— Philip Turner (@philipsturner) February 1, 2016
Rounding the halfway bend last weekend in Pig Iron, Benjamin Myers’ 2012 novel, I found myself more and more gripped by the fate of its narrator, John-John Wisdom, a young man whose hardscrabble history is steadily revealed to the reader through the course of a twined narrative that braids together parallel first person accounts by he and his mother. The investment I expressed in my tweet last weekend paid double as I finished the book, at last learning the whole truth of the Wisdom’s family story. In the parlance of England, they are “Travellers,” perhaps not exactly ethnic Roma but wandering tribes nonetheless, similar to Europe’s long-shunned gypsies. The inventiveness with language and vocabulary was reminiscent to me of what Russell Hoban did in Ridley Walker and Anthony Burgess in Clockwork Orange, albeit without quite the same futuristic-apocalyptic intimations. Young Wisdom’s late father was a bare-knuckle boxer, while his son’s a fighter of a different kind. John-John, only recently released from a five-year sentence in prison, is determined to put his life back together following a deed that he only hints at when a new girlfriend asks him about his time away from the rural climes he cherishes, his “green cathedral.” The references to a rural idyll reminded me of when a terminally ill Dennis Potter, creator of “The Singing Detective” TV series, expressed a deep connection for the Forest of Dean in his courageous 1994 interview with Melvyn Bragg. I also see Myers’ work in a line of connection with English writer about landscape and wild places, Robert Macfarlane, whose The Old Ways: A Journey on Foot I loved so much.

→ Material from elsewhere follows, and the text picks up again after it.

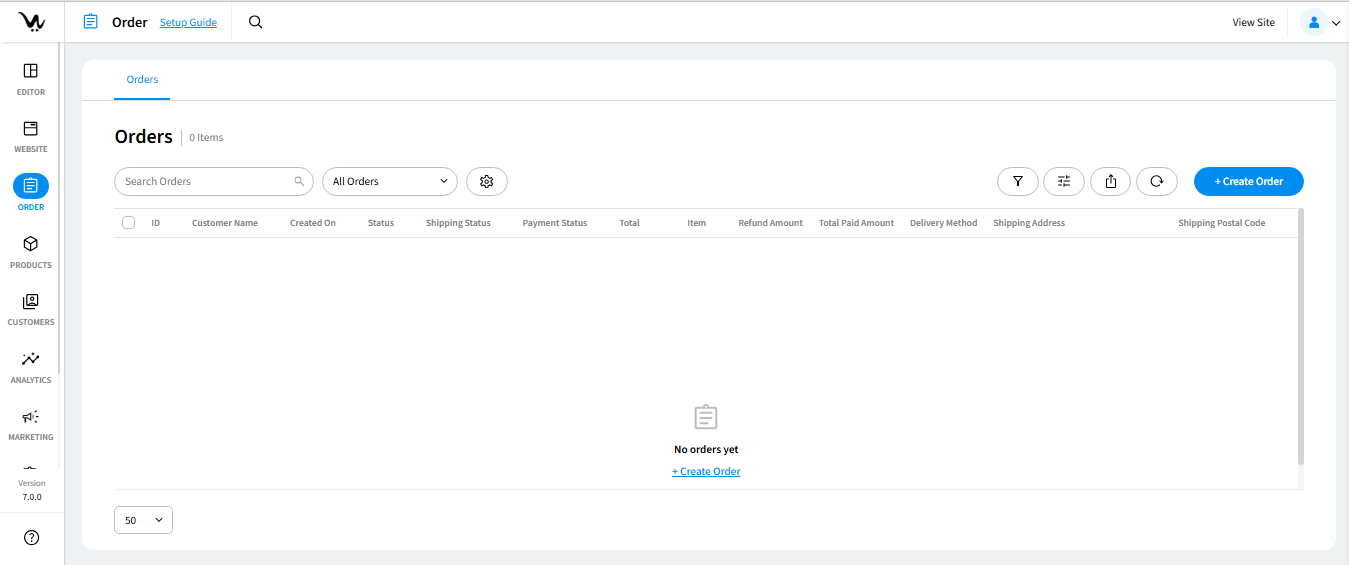Screen dimensions: 1349x565
Task: Click the blue Create Order button
Action: (x=1248, y=181)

Myers’ latest novel, Beastings, was awarded the Manchester, England public library’s Portico Prize, after Pig Iron had earlier won the Gordon Burn award, named in honor of a Newcastle, England novelist. I learned about Myers through this profile in the Guardian’s book pages by Alison Flood, then bought Pig Iron online from a UK bookseller. His publisher is Bluemoose Books of West Yorkshire, England. This is Myers’ website. He hasn’t had much exposure yet in the US, and I hope this post of mine draws some attention to his work. He deserves to be read by fans of the writers mentioned above, as well as readers who enjoy Cormac McCarthy and Kent Haruf. I look forward to next reading Beastings.